**Task statement:** Nothing but a number is wanted: the count of lines in the records below that include "beside".
━━━━━━
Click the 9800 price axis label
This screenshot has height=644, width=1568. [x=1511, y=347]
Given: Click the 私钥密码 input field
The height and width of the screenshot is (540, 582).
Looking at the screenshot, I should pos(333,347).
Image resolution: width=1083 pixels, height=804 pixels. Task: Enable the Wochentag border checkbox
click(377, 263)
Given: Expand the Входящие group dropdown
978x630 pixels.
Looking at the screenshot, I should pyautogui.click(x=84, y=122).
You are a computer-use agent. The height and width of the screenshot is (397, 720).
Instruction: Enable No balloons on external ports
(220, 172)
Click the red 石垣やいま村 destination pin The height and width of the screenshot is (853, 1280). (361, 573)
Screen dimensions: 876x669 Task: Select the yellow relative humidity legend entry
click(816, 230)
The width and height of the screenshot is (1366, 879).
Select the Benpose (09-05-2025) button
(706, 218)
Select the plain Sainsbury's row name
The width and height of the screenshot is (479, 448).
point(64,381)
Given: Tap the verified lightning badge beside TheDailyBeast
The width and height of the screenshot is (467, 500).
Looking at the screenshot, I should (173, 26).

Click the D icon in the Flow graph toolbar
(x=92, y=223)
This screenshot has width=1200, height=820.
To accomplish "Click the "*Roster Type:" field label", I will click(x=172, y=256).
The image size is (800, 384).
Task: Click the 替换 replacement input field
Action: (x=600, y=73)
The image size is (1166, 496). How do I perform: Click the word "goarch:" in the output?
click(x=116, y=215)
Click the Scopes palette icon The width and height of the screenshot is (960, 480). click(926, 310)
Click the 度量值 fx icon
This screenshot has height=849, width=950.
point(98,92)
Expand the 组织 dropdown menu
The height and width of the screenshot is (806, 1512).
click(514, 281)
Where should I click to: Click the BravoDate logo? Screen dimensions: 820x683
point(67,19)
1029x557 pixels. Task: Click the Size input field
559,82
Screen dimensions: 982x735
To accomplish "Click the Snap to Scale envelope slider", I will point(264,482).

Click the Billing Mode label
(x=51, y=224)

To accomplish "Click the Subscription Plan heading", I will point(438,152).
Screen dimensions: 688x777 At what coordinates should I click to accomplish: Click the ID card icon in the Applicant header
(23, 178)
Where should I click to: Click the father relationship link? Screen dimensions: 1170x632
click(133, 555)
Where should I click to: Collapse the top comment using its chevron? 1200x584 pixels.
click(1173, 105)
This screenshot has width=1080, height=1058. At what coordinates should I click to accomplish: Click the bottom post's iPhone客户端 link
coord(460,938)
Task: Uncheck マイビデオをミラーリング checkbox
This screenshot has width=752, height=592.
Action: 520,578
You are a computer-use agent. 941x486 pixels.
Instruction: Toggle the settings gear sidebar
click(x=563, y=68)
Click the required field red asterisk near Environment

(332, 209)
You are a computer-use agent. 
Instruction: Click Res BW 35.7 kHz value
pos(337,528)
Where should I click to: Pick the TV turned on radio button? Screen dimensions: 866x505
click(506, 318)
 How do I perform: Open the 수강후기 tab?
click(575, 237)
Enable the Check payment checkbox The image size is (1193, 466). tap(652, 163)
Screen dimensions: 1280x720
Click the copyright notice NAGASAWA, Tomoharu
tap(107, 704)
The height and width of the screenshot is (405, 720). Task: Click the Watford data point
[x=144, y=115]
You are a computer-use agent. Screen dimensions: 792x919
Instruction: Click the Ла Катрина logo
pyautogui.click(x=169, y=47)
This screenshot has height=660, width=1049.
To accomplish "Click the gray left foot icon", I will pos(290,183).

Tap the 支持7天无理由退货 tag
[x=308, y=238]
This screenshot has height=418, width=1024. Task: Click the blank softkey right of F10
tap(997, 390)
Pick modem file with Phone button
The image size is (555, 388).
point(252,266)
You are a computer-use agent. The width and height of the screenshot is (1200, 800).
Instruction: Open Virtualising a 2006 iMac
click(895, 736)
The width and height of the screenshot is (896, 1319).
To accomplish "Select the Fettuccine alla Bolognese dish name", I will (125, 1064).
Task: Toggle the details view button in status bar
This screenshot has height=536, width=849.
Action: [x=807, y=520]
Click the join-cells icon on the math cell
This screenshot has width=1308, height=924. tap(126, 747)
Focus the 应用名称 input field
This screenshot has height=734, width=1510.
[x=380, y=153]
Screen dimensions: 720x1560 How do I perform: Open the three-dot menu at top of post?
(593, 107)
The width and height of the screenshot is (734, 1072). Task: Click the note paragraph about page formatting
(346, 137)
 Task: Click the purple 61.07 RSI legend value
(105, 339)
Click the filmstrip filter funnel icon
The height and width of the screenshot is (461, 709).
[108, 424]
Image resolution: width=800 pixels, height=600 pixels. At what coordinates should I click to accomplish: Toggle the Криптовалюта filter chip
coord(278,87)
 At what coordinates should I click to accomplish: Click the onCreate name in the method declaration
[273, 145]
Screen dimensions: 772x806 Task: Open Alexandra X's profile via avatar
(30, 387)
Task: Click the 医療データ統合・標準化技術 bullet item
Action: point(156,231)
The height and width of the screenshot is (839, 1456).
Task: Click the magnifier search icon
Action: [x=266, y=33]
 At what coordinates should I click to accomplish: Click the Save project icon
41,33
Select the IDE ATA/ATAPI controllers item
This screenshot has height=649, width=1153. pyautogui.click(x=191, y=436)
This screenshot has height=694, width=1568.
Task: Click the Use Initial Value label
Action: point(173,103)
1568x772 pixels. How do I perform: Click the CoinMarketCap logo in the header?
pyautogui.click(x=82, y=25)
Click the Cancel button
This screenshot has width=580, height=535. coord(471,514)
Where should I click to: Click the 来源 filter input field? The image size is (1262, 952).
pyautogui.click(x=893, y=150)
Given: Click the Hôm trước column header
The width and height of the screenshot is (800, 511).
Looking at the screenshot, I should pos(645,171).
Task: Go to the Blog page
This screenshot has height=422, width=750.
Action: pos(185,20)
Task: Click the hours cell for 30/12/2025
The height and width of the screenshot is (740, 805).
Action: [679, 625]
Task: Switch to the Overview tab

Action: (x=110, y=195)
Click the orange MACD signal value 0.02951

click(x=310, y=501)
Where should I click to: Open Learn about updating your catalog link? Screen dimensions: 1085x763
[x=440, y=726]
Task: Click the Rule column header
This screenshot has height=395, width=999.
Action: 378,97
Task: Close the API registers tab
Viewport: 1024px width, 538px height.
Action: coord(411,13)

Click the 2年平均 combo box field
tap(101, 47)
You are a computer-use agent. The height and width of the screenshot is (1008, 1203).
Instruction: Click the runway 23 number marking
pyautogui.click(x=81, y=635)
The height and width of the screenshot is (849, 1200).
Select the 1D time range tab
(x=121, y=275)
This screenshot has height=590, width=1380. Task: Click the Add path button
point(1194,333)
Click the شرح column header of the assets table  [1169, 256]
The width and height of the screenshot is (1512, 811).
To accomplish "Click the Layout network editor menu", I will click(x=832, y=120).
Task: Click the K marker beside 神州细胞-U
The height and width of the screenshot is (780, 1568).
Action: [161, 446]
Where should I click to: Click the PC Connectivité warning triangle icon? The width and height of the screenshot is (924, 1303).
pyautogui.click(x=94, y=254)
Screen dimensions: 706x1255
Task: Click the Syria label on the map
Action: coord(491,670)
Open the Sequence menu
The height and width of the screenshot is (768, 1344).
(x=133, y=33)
━━━━━━
**Task solution:** 2